The Voyager spacecraft will be closest to Uranus--about 54,000 miles from the cloud cover--at 9:59 a.m. Friday. But the JPL spokesman said that most of the pictures it takes at that point will be stored on tape and fed back over the following three days, at which time they will be shown on the JPL TV feed.

JPL officials suggested that viewers interested in seeing the Uranus programming contact their local cable companies to see whether they are carrying it.

With NBC’s “Peter the Great” and CBS’ “Sins” going head to head Feb. 2, NBC has scheduled a special Sunday screening of its hit series “The Cosby Show” as a hook in hopes of getting viewers to tune their sets to NBC stations.

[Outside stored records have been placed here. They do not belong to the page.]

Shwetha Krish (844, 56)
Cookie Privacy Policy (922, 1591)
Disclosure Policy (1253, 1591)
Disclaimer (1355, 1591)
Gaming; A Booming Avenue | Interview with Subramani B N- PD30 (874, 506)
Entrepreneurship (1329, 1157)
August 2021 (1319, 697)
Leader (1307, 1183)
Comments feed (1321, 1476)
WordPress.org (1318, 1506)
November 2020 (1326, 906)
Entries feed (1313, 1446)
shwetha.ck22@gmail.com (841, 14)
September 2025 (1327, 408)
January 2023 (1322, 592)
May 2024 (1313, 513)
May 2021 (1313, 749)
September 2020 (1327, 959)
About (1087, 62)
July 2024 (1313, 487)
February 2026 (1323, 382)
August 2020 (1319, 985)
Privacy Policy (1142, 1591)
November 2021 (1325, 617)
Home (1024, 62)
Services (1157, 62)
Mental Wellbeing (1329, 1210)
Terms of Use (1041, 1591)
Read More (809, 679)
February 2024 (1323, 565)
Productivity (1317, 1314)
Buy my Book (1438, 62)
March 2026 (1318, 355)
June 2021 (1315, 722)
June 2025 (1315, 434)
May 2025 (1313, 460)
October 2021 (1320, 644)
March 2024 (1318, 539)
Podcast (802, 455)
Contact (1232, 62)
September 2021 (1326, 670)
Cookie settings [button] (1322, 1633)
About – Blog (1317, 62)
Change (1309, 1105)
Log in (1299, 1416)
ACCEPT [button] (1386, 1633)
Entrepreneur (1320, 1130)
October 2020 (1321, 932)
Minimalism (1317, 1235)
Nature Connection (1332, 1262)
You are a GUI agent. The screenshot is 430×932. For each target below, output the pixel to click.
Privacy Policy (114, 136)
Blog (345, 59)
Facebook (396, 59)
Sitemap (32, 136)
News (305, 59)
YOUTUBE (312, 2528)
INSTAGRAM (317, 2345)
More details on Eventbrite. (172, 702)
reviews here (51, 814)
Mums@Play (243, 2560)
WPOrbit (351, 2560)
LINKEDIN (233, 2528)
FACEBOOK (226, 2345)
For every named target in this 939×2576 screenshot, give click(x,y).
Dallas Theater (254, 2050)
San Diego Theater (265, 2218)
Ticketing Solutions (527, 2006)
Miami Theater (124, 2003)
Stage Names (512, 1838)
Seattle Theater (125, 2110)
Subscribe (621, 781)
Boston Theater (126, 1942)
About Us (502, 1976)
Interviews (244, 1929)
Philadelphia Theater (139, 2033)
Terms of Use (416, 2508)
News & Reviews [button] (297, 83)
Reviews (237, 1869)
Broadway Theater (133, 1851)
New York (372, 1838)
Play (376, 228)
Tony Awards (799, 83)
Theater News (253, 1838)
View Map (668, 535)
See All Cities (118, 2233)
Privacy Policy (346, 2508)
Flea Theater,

The episode of “The Cosby Show,” with guest star Danny Kaye, was switched from its announced Feb. 6 date to the 8 p.m. Sunday airing. That’s when “Sins,” starring “Dynasty’s” Joan Collins, begins on CBS. NBC will follow “Cosby” with Steven Spielberg’s “Amazing Stories,” then go into part one of the four-night “Peter the Great.”

“Lady Blue” is being dropped by ABC and in its place starting Feb. 15 will be “Fortune Dane,” a one-hour drama starring Carl Weathers as an incorruptible, resourceful troubleshooter for a tough woman mayor.